Improvements to our quality of life are only sustainable if new technology is used to close widening economic and social disparities.
The pandemic was a period of great disruption, but also of great divergence. Cities such as Bangalore experienced a 100 per cent increase in internet usage during lockdowns as people attempted to stay connected to their jobs, families and friends. But beyond urban centres people remained in the dark.
As of December 2021, roughly 2.9 billion people – more than a third of the global population – had never used the internet. The UN estimates that around 96 per cent of these people lived in developing countries.
Add the hundreds of millions who have to share devices or travel to find a usable connection and we begin to get a sense of the ‘digital divide’.
Part of the problem is spatial. “One of the main reasons we don’t have global connectivity today is that it doesn’t make much business sense to lay hundreds or thousands of kilometres of fibre optic cables to reach sparsely populated remote rural areas,” explains Dr Mohamed-Slim Alouini, a professor of electrical and computer engineering at King Abdullah University of Science and Technology (KAUST).
Even in cities, lower-income areas are often poorly served by the connectivity infrastructure, leaving large swathes of the population without access to information, job opportunities and public services. The impact was particularly acute during the pandemic when millions of children were shut out of virtual classrooms by poor WiFi connection or a lack of equipment.
Bridging this gap will require cities to play a greater role in the connectivity ecosystem. This is what NEOM will do.
Fabio Fontana, CEO of ZeroPoint DC
Bridging this gap will require cities to play a greater role in the connectivity ecosystem. This is what NEOM will do, explains Fabio Fontana, CEO of ZeroPoint DC, the Middle East’s first next-generation hyperscale data centre.

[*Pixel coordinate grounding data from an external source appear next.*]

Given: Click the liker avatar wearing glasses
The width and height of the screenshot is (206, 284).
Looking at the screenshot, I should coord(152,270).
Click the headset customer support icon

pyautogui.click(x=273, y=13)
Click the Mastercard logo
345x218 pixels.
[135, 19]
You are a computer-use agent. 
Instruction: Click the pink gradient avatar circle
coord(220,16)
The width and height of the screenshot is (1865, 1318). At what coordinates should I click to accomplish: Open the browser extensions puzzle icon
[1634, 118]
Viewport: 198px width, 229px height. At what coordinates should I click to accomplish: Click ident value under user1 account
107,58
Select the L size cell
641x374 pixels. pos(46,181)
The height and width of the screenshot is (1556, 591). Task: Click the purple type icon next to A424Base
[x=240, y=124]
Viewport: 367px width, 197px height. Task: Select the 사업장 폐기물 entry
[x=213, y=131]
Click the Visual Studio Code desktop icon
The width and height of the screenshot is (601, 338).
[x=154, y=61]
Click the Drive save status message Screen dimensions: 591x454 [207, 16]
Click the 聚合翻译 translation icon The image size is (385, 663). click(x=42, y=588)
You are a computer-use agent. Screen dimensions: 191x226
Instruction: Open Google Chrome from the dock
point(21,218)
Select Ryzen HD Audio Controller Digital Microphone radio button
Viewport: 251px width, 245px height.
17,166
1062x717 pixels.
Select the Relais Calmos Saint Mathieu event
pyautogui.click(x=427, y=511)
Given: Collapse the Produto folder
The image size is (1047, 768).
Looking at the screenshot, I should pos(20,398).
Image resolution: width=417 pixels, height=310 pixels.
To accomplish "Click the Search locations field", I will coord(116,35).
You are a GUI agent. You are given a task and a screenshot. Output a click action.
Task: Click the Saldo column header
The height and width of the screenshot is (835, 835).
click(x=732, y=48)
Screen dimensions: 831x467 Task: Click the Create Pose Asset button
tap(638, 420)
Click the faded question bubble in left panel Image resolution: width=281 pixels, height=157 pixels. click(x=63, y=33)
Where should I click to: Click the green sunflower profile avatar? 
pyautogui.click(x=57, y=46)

But it will require a fundamental rethink of how connectivity is provided and even the way it is defined.
“Fibre is essential when you need fast connectivity to reduce latency between data centres, while 5G is important for when people are moving around in a fixed location,” he explains. “But when they are outside the range of 5G towers or fibre optics you need another solution.”
In October 2021, TONOMUS – the company enabling NEOM’s vision to build the world’s first cognitive community with digital infrastructure and groundbreaking technologies – established a joint venture with Low Earth Orbit (LEO) satellite operator OneWeb to provide connectivity to NEOM, Saudi Arabia, and some of the currently disconnected areas of the Middle East. “By deploying OneWeb’s LEO solutions, our joint venture will offer high-speed, low-latency connectivity across the region, including in the most challenging and hard-to-reach environments,” explains Laith Hamad, CEO of the OneWeb/TONOMUS joint venture.
By combining satellites with connectivity infrastructure on the ground such as fibre optics and 5G towers, TONOMUS is developing a ubiquitous digital ecosystem, something it describes as “Digital Air”.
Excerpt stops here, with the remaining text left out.